■ Set exercise
Please give the rows from the beginning through the line containing "717x641 pixels. (511, 558)" as a numbered list, skipping blank lines and omitting the pictures.

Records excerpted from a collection

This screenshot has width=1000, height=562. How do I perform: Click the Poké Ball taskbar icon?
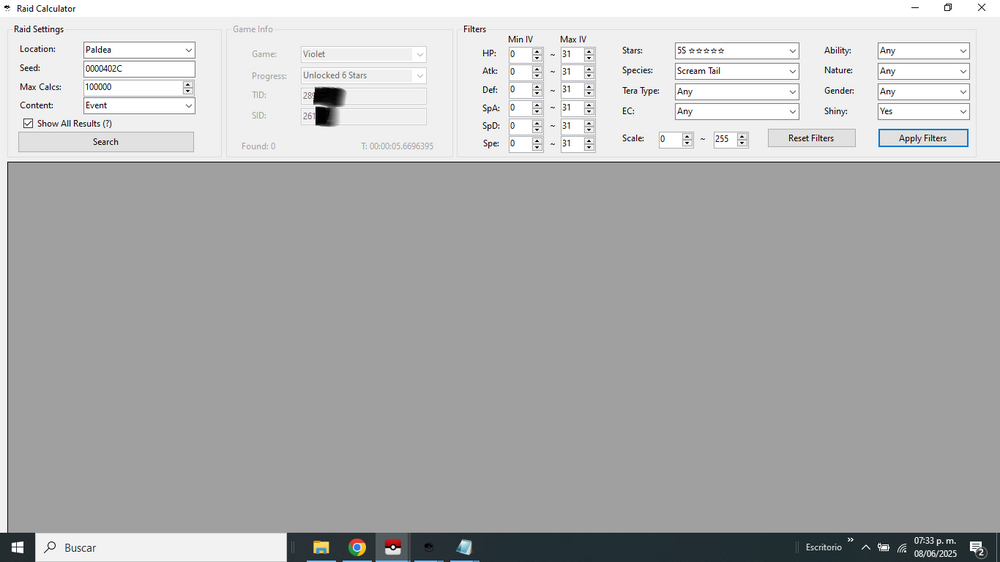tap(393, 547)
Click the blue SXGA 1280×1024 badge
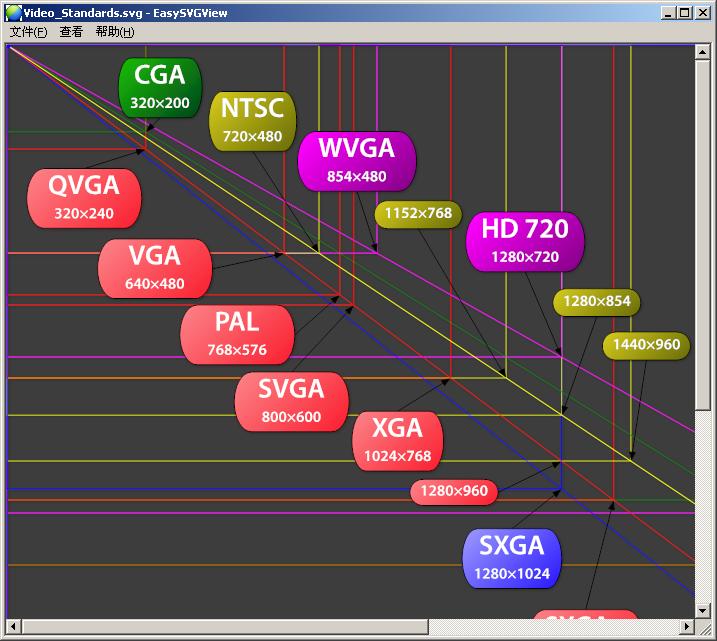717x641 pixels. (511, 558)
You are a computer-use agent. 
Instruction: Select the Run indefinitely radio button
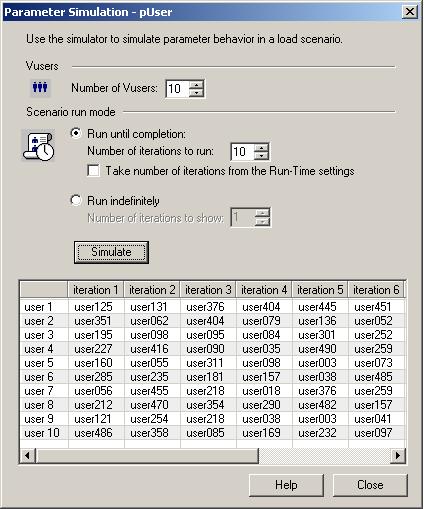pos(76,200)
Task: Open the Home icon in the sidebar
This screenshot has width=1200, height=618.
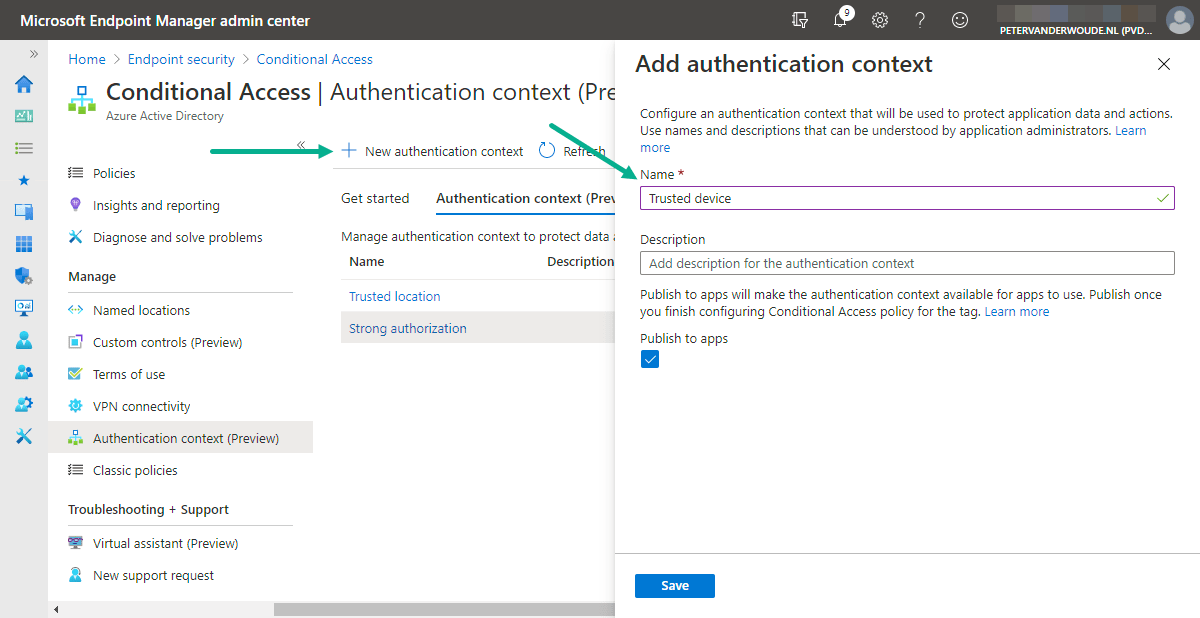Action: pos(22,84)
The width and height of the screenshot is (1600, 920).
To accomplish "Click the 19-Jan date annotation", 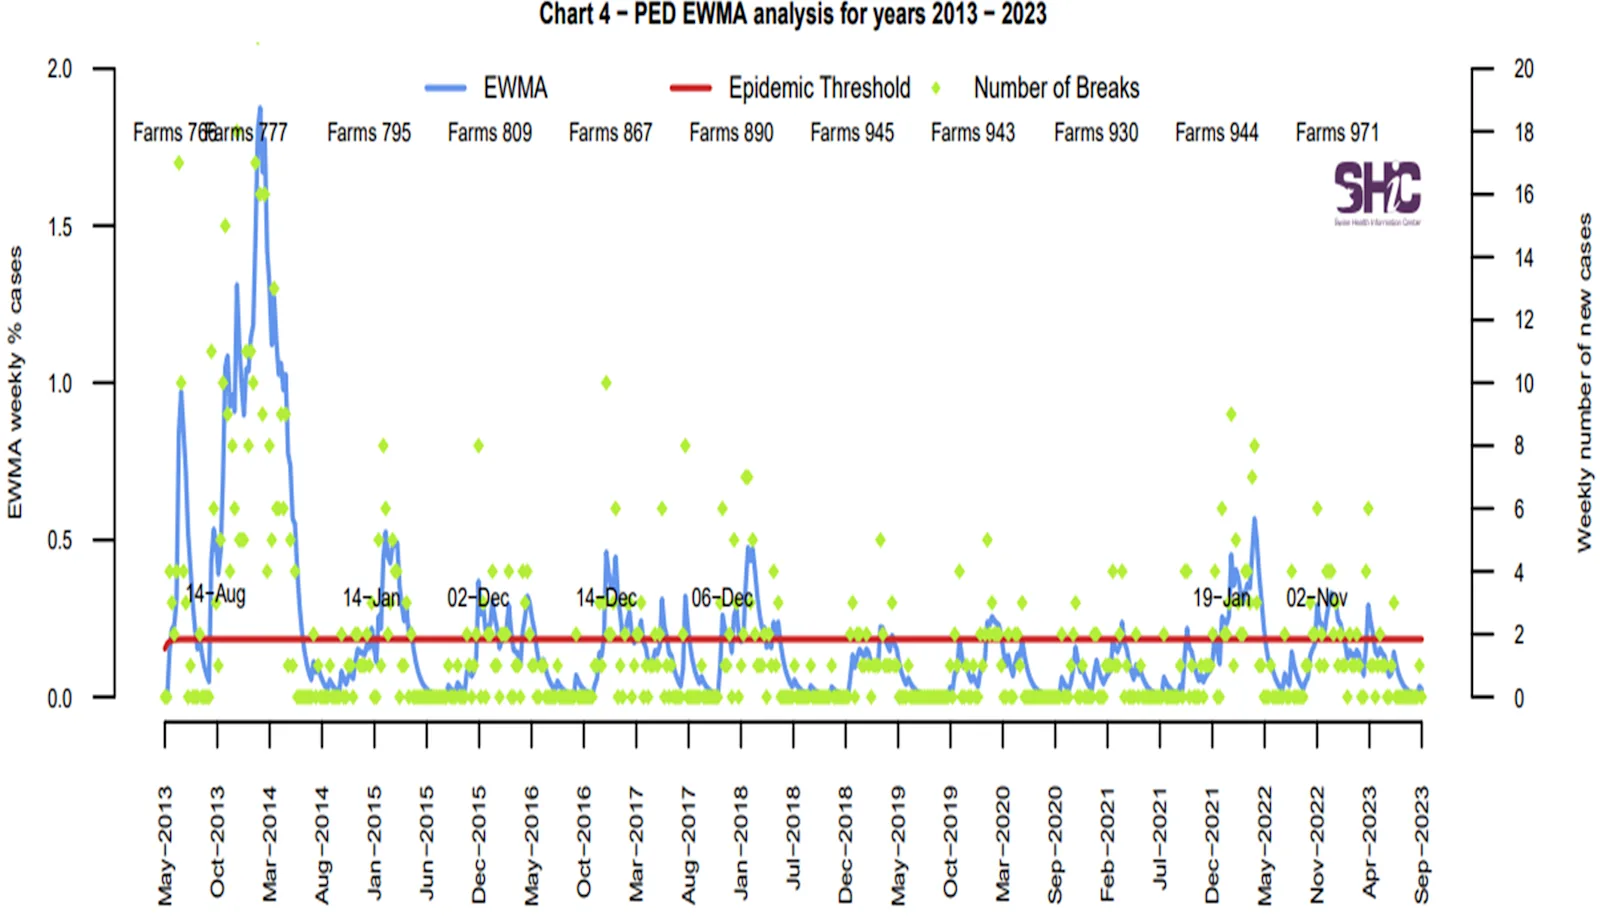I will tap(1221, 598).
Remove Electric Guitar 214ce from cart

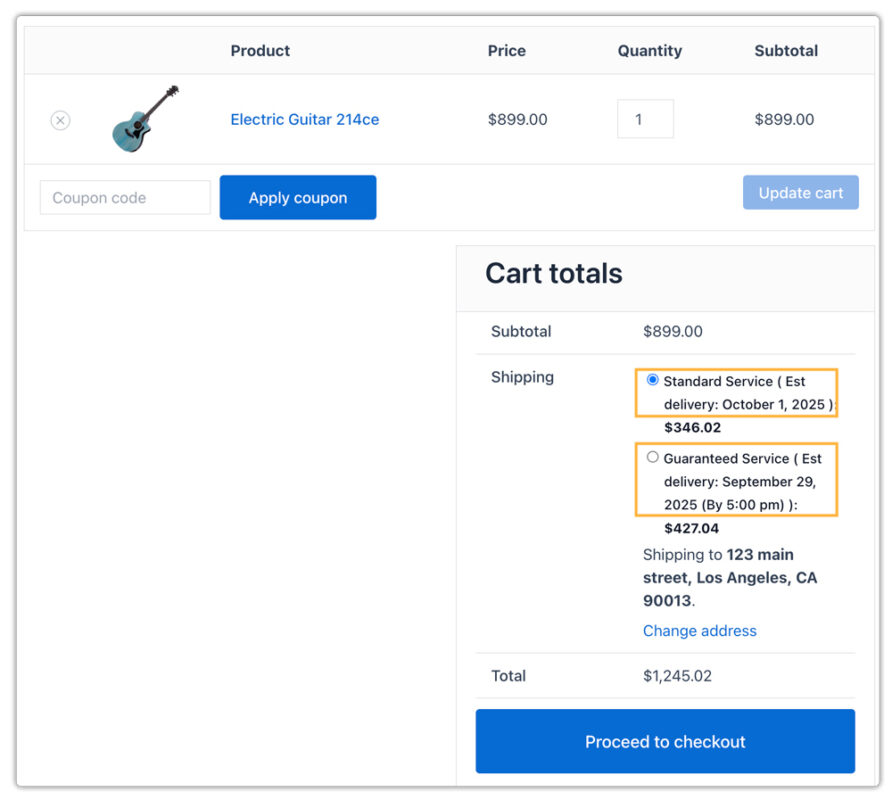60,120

■ Expected answer
1. This screenshot has width=1000, height=562. How do I perform: Click the Poké Ball taskbar icon?
2. tap(393, 547)
3. Click the blue SXGA 1280×1024 badge
4. 717x641 pixels. (511, 558)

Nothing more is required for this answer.